Single by Patrick Cowley

from the album Menergy - The Fusion Album
- Released: August 1981
- Studio: Automatt
- Venue: 11th & Harrison
- Genre: Hi-NRG, disco
- Length: 8:40
- Label: Fusion
- Songwriter(s): Patrick Cowley

= Menergy (song) =

"Menergy" is a 1981 dance single by producer Patrick Cowley.

“One day, while we were recording that album,” Marty Blecman, a former disc jockey and Cowley's business partner, wrote before his death in 1991, “We got high and I added an ‘M’ in front of title track called ‘Energy,’ and we came up with all these completely gay lyrics for it. In the end, that's what we used.”
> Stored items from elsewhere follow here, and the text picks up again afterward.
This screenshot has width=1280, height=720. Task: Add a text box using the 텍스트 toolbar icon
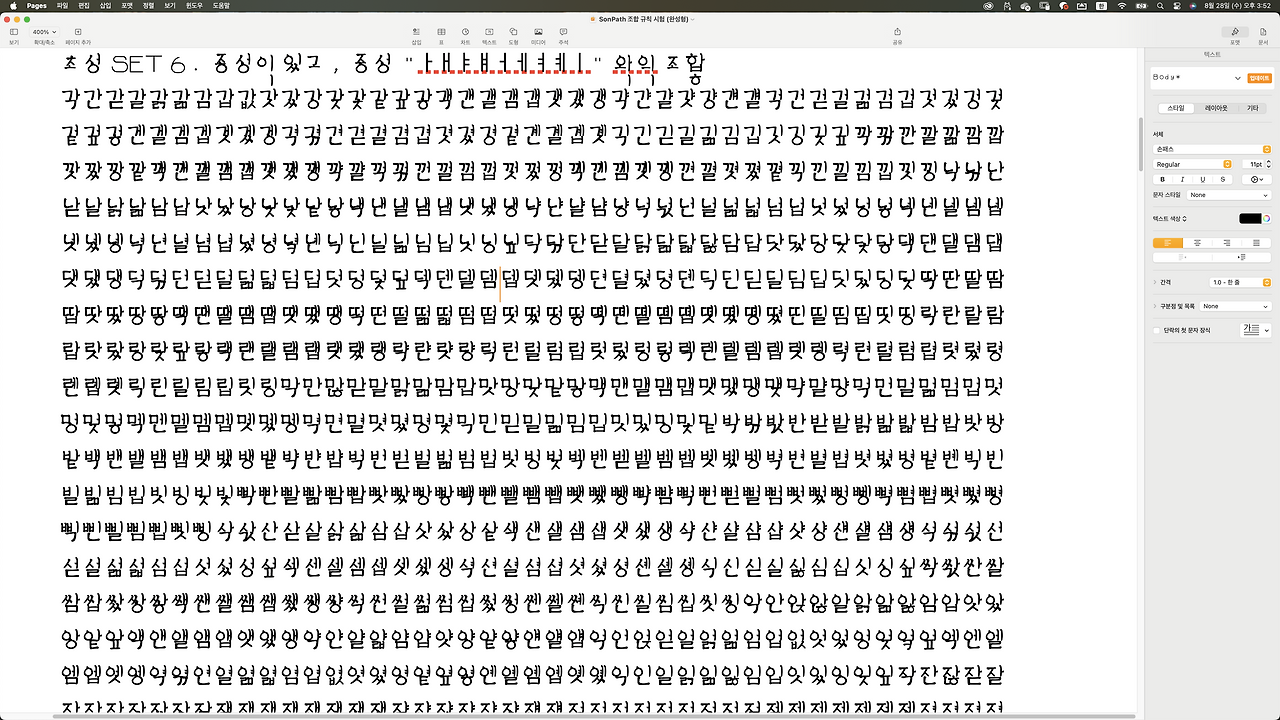(x=490, y=34)
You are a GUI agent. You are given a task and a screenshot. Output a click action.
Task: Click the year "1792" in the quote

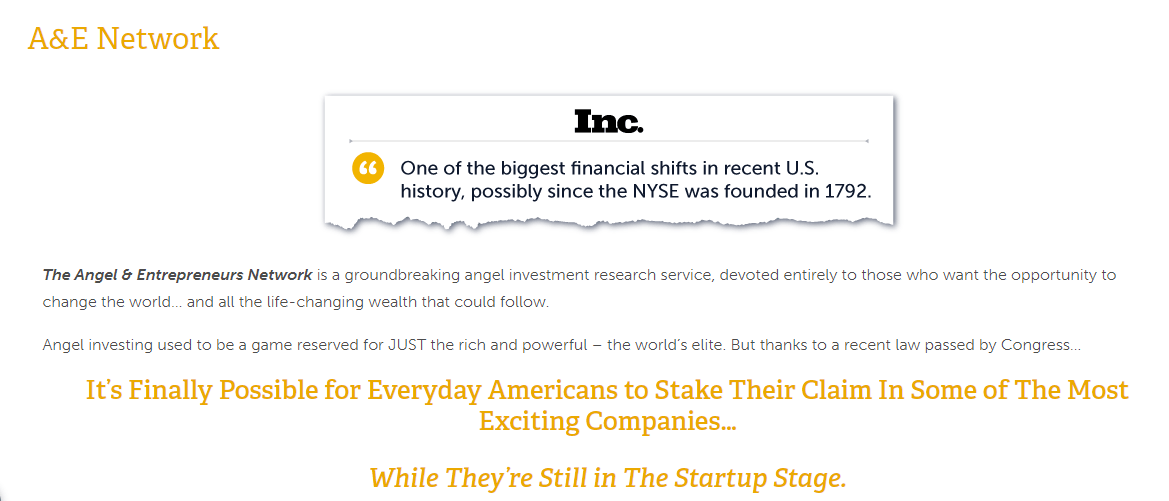(x=845, y=191)
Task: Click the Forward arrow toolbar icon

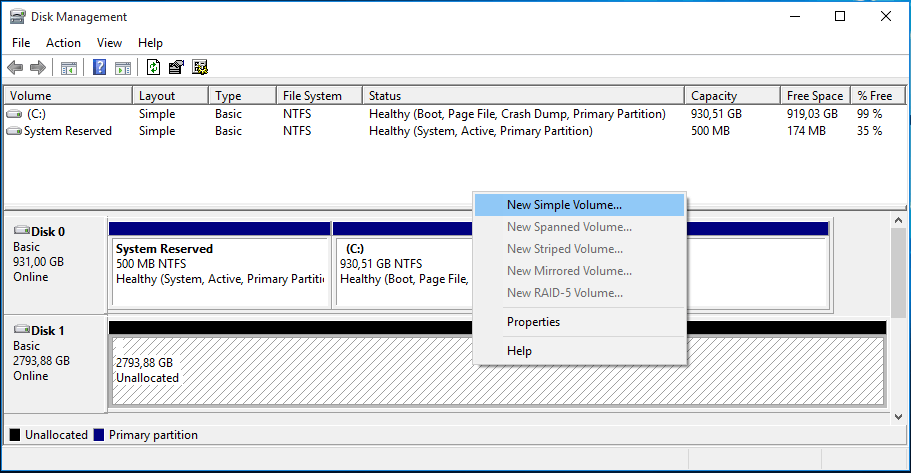Action: 38,68
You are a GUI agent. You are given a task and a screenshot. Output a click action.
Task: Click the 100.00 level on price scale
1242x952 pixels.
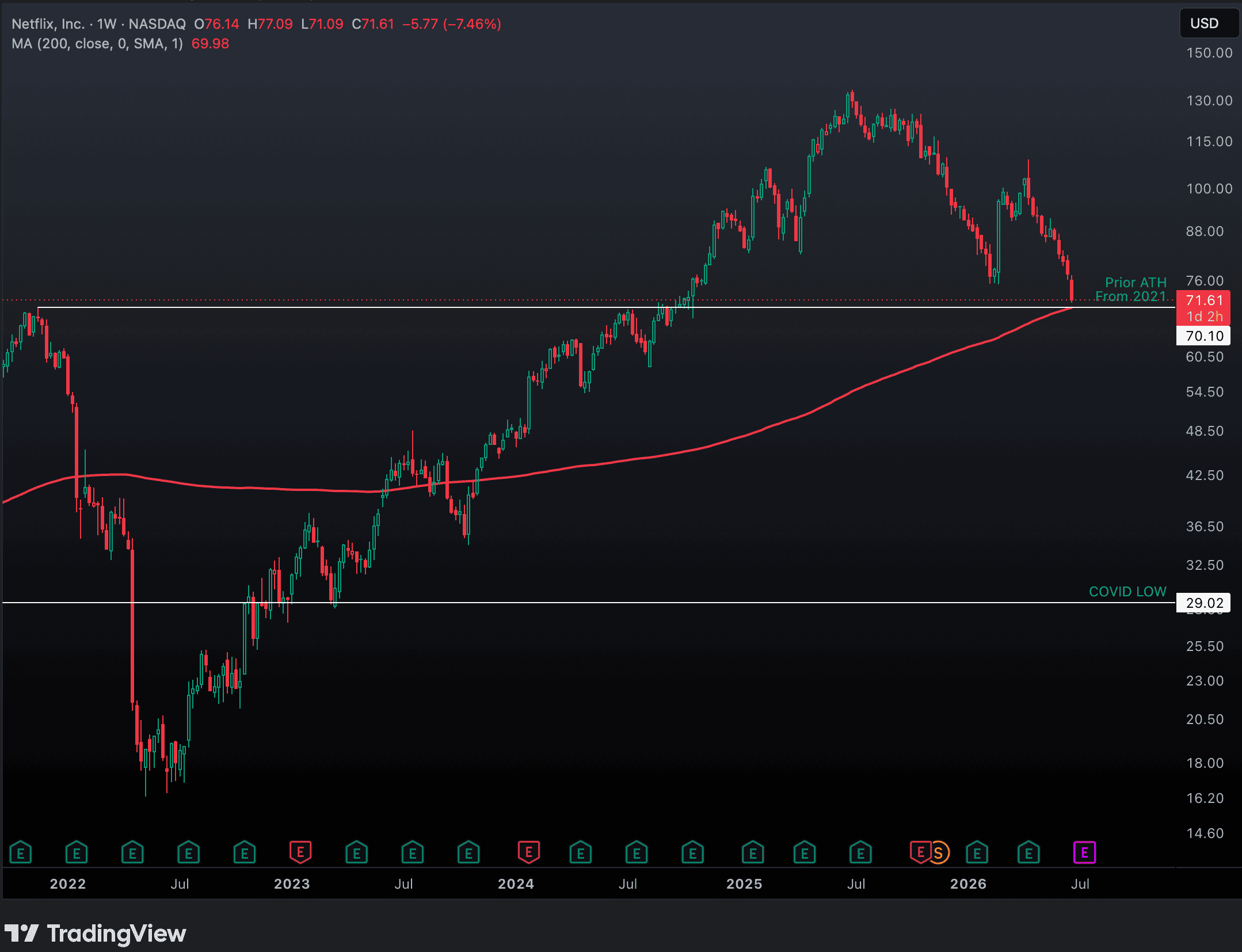(x=1209, y=189)
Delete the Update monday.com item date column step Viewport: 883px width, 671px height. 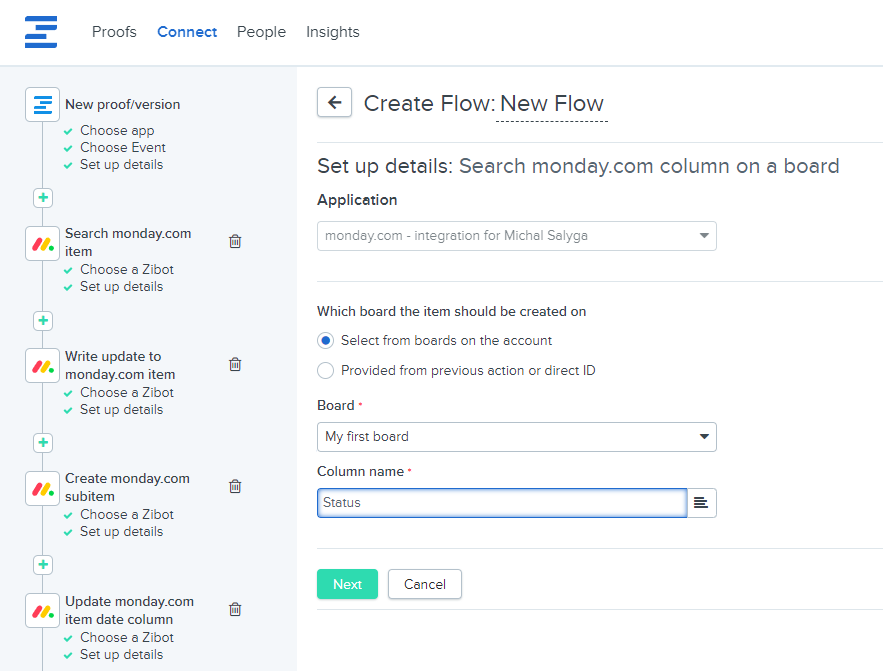pos(235,609)
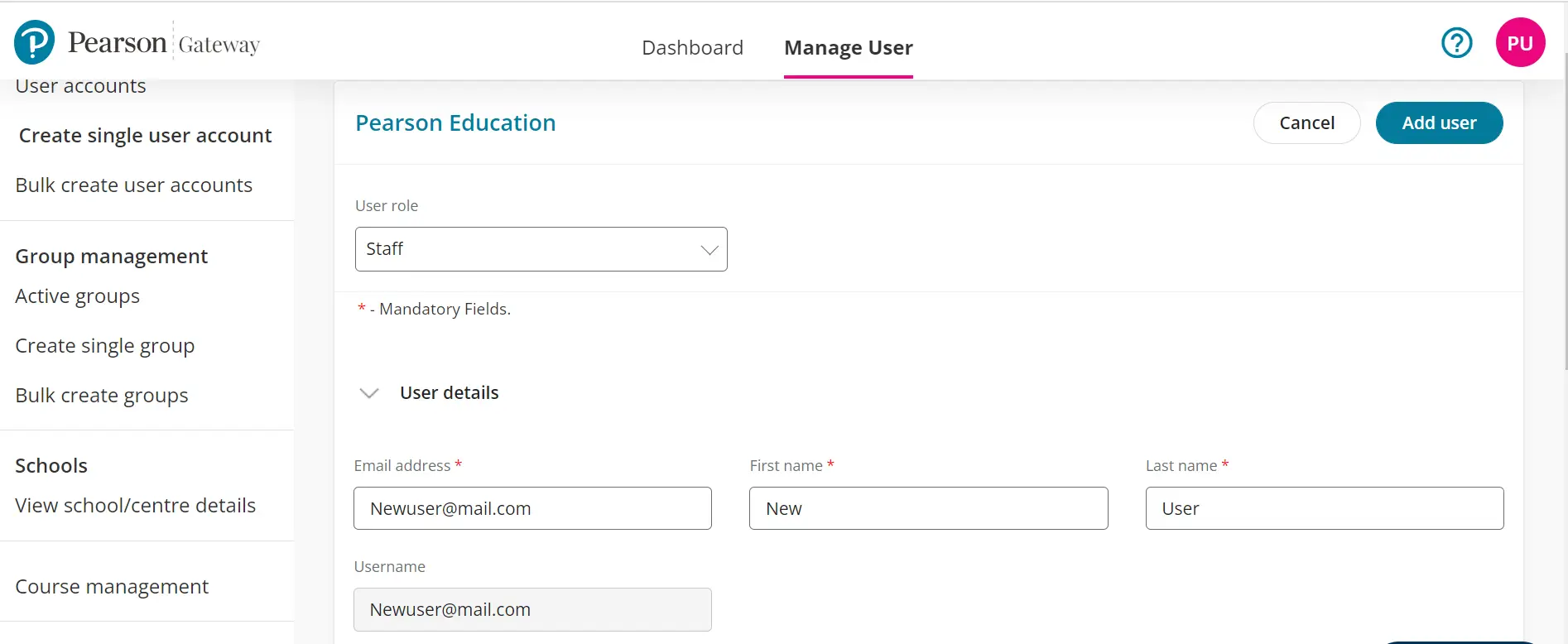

Along with the song "I Want to Take You Home", "Menergy" spent two weeks atop the Billboard Dance/Disco chart in October and November 1981. It was Cowley's most successful single of four Top 10 dance chart hits, all of which occurred within the span of 15 months. As with Cowley's other singles, "Menergy" did not place on any other chart in the USA. In 1984, a posthumous version of "Menergy" was released where Sylvester's vocals were featured.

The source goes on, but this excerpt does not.